Stored records
────────────────

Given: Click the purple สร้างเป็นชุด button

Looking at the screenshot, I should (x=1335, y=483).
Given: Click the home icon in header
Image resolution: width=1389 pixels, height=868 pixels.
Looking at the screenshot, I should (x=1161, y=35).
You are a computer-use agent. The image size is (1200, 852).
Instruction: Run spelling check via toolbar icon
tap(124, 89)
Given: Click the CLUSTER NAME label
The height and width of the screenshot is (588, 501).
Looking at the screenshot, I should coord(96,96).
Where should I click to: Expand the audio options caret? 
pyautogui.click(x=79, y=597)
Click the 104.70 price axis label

────────────────

Print out the complete data above, character for character.

Given: Click the purple สร้างเป็นชุด button

Looking at the screenshot, I should (x=1335, y=483).
Given: Click the home icon in header
Image resolution: width=1389 pixels, height=868 pixels.
Looking at the screenshot, I should (x=1161, y=35).
You are a computer-use agent. The image size is (1200, 852).
Instruction: Run spelling check via toolbar icon
tap(124, 89)
Given: Click the CLUSTER NAME label
The height and width of the screenshot is (588, 501).
Looking at the screenshot, I should coord(96,96).
Where should I click to: Expand the audio options caret? 
pyautogui.click(x=79, y=597)
Click the 104.70 price axis label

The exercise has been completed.